La caída de un aliado: Alex Saab, el testaferro de Nicolás Maduro deportado a Estados Unidos
La deportación de Alex Saab a Estados Unidos marca un giro inesperado en la política venezolana

En un giro inesperado en la política venezolana, Alex Saab, el máximo aliado y testaferro colombiano de Nicolás Maduro, fue deportado de Venezuela a Estados Unidos. La decisión, tomada por el gobierno interino de Delcy Rodríguez, se produjo solo cuatro meses después de la captura y traslado a Estados Unidos del exdictador Nicolás Maduro.
La deportación de Saab representa el desenlace de una cadena de hechos que comenzó con su detención en Cabo Verde en junio de 2020 y su posterior extradición a Estados Unidos.

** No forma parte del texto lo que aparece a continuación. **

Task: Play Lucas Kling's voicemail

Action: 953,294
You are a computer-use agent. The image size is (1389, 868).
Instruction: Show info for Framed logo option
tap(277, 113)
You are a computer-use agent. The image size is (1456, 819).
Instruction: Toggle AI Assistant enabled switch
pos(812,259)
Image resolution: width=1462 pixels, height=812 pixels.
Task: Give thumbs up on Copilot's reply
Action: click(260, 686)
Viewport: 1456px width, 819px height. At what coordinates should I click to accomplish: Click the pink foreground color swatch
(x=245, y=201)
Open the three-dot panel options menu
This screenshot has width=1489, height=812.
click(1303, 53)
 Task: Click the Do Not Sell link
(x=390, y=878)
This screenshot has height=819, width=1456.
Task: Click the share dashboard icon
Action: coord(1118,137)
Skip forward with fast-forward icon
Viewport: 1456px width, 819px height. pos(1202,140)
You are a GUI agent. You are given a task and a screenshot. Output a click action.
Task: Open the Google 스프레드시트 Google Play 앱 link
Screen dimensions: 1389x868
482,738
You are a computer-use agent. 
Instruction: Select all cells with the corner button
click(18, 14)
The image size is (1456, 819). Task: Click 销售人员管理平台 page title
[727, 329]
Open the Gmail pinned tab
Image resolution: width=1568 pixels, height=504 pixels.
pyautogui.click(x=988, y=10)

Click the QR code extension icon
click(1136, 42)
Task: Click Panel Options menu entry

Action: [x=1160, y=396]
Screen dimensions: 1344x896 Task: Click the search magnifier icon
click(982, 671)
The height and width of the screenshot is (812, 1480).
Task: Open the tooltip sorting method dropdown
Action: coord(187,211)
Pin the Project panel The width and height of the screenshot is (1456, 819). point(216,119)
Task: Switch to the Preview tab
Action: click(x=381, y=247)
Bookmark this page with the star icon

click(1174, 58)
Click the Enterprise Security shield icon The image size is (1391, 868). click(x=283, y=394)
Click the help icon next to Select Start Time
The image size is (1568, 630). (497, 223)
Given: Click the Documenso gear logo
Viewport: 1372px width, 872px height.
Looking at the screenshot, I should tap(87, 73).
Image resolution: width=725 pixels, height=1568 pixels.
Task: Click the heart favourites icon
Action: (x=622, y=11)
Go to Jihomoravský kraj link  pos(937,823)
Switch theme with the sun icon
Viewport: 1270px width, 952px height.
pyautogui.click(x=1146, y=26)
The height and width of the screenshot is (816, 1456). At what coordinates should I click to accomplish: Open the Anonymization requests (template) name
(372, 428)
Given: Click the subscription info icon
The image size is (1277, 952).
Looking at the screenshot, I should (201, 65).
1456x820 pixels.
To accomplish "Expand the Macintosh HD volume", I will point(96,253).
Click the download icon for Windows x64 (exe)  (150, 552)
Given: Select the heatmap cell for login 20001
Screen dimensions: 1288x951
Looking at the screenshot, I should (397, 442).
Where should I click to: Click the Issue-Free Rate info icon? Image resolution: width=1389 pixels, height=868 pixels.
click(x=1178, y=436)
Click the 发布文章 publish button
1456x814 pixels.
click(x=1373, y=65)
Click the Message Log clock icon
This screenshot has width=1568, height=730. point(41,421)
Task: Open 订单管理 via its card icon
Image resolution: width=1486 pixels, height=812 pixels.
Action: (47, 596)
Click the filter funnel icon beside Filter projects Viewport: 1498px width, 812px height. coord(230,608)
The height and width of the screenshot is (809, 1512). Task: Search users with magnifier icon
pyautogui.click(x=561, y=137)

Allí permaneció preso entre octubre de 2021 y diciembre de 2023, hasta recibir un indulto del entonces presidente Joe Biden.
Al regresar a Venezuela, el régimen de Maduro lo designó en enero de 2024 como presidente del Centro Internacional de Inversión Productiva (CIIP), y pocos meses después, en octubre, como ministro de Industria y Producción Nacional. Sin embargo, la actual mandataria encargada lo destituyó del cargo dos semanas después de la captura del líder de la dictadura el 3 de enero pasado.
La causa judicial en Estados Unidos describe a Saab como parte central de una red de corrupción y lavado de activos, con acusaciones que incluyen conspiración para lavar dinero obtenido mediante sobornos y manipulación del sistema de control de divisas venezolano. La fiscalía solicitaba hasta 20 años de prisión por estos cargos.
El origen de la notoriedad de Saab se remonta a 2017, cuando la exfiscal venezolana Luisa Ortega lo señaló como uno de los principales testaferros de Nicolás Maduro. El portal de investigación Armando.info había adelantado antes que Saab presuntamente integraba una red encargada de blanquear capitales mediante exportaciones ficticias de alimentos a Venezuela, operación que habría reportado cientos de millones de dólares en ganancias para él y miembros del entorno presidencial.
Una investigación del mismo medio reveló que Saab firmó en 2011 un contrato con el gobierno de Hugo Chávez para proveer casas prefabricadas dentro del plan Misión Vivienda. Su relación con la empresa Group Grand Limited (GGL), acusada de suministrar alimentos a precios inflados para los Comités Locales de Abastecimiento y Producción (CLAP), agravó los señalamientos en su contra.
La reacción de Maduro fue inmediata. Ante la prensa venezolana, el dictador describió a Saab como un hombre valiente y patriota que soportó 40 meses las condiciones más adversas y dolorosas de secuestro. Ahora, la deportación de Saab por parte del gobierno interino de Delcy Rodríguez marca un giro inesperado en la política venezolana, ya que hasta hace poco el testaferro de Maduro era una figura respaldada por el chavismo.
El proceso judicial y las investigaciones periodísticas dejaron en evidencia la compleja trama de intereses y operaciones transnacionales que rodean a Saab, quien, pese a mantener un bajo perfil durante años, terminó convertido en símbolo de las luchas de poder y los escándalos económicos vinculados al régimen venezolano.